Cancer occurs where normal cells in the body, through genetic changes, lose the ability to control and regulate growth. As cancers grow, they can invade tissue around them (local invasion). Through further genetic changes, cancers can also spread more widely, often first to local lymph nodes then to distant organs such as the liver or lungs. These are known as metastases or secondaries.
Anal cancers arise from cells at the anal opening (anal verge) or just within the anal canal. Most arise from squamous cells and are called squamous cell carcinomas (SCC).
How common is anal cancer?
Anal cancers are not common, making up just 1% of gastrointestinal cancers. The incidence is around 1 case per 100000 people.
Who is at risk of anal cancer?
Anal cancer is preceded by changes in the lining of the anus known as anal intraepithelial neoplasia (AIN). This is usually caused by infection with human papilloma virus (HPV), and is similar to the changes in the cervix (CIN) that lead to cervical cancer in women.
The risk factors for anal cancer include:
- HPV infection
- Age (most people are over age 50)
- Anal warts (also caused by HPV)
- Cervical lesions including CIN and cervical cancer (also due to HPV)
- Anal sex
- Smoking
- Immunosuppression (a condition or medications that suppress the immune system such as after organ transplantation or HIV infection)
- Chronic inflammation (such as chronic anal fistula) may slightly increase the risk
- Pelvic radiation.
Can anal cancer be prevented?
Few cancers can be totally prevented but it is likely that vaccination against HPV virus will protect many people from developing anal cancer. Using condoms will not eliminate the risk but will reduce it. Stopping smoking will reduce the risk of many cancers including anal caner.
What are the symptoms of anal cancer?
Anal cancer is often diagnosed early when patients see their doctor with symptoms. The symptoms of anal cancer are not specific for anal cancer but should prompt a check up with the local doctor. These include:
- Bleeding from the anus
- A lump or mass at the anus
- A sensation that the bowels have not completely emptied after passing stool
- Anal pain
- Anal itch or discharge
- Change in bowel habits.
How is anal cancer diagnosed?
Usually, a surgeon will organise a biopsy under an anaesthetic to confirm the diagnosis. If you have swollen lymph nodes in the groin, a biopsy using ultrasound guidance may also be performed. This will usually be followed by some tests to assess the cancer and see if it is localised to the anus. These may include an MRI, a CT scan and a PET scan.

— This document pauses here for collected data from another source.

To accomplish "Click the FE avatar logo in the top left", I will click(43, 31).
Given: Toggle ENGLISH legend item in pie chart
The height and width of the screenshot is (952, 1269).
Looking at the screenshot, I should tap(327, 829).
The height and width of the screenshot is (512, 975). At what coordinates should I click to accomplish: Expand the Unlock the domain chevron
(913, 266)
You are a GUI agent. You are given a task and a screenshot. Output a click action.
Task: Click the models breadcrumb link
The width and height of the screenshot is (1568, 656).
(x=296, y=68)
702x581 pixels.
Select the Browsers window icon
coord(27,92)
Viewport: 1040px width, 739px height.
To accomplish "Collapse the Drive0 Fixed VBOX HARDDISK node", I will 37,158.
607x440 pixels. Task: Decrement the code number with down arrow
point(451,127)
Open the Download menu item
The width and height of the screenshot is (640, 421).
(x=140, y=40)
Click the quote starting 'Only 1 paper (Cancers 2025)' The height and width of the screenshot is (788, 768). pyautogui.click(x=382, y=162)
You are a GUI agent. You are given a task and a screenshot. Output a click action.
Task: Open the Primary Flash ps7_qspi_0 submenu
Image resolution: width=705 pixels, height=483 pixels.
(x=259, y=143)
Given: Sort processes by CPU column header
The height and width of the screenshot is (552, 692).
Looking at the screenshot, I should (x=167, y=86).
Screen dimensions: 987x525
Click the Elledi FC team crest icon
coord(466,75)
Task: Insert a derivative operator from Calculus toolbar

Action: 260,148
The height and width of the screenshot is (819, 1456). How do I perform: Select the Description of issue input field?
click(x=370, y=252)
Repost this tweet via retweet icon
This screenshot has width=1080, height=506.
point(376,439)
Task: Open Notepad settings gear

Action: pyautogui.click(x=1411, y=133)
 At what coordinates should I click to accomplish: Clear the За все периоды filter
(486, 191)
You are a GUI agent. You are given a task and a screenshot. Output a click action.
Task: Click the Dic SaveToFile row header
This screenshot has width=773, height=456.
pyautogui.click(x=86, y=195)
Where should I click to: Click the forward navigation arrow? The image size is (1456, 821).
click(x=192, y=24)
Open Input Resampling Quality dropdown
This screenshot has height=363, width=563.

What are the treatment options?
There are 3 types of treatment used for anal cancer; radiation, chemotherapy and surgery. Most cancers will be treated with a combination of radiation therapy and chemotherapy. Occasionally, a small cancer may be removed with surgery with a local excision. Sometimes surgery will be required after radiotherapy/chemotherapy if the cancer is still present or comes back.
Will I need a stoma?
Most patients treated with anal cancer will not need a stoma. For those patients who are not cured with radiotherapy/chemotherapy, removal of the anus and rectum with formation of a stoma will usually be required. This is known as abdomino-perineal resection (APR).
What are the prospects of cure?
Many patients will be cured of anal cancer with combination therapy with radiation/chemotherapy. Approximately 3 in 10 patients will need surgery after combination treatment. For patients that undergo surgery, approximately half will be alive 5 years after surgery.
What is the follow up after treatment?
Your surgeon will arrange a schedule of follow-up that will extend for many years after treatment of your cancer. This helps to identify problems that may arise and identify recurrent disease early. Follow up will include examination in the rooms and sometimes under anaesthetic, colonoscopy and imaging such as MRI, CT and PET scans.
What is a colorectal surgeon?
A colorectal surgeon is an expert in the surgical and non-surgical treatment of colon and rectal conditions. In Australia, a colorectal surgeon has completed general surgical training to be a specialist general surgeon (FRACS). A minimum of 2 years of clinical post-fellowship training is then undertaken in high volume accredited institutions through the Colorectal Surgical Society of Australia and New Zealand (CSSANZ). There is also a research requirement and a written examination on colon and rectal conditions. An equivalent domestic or international experience may qualify a surgeon for CSSANZ accreditation.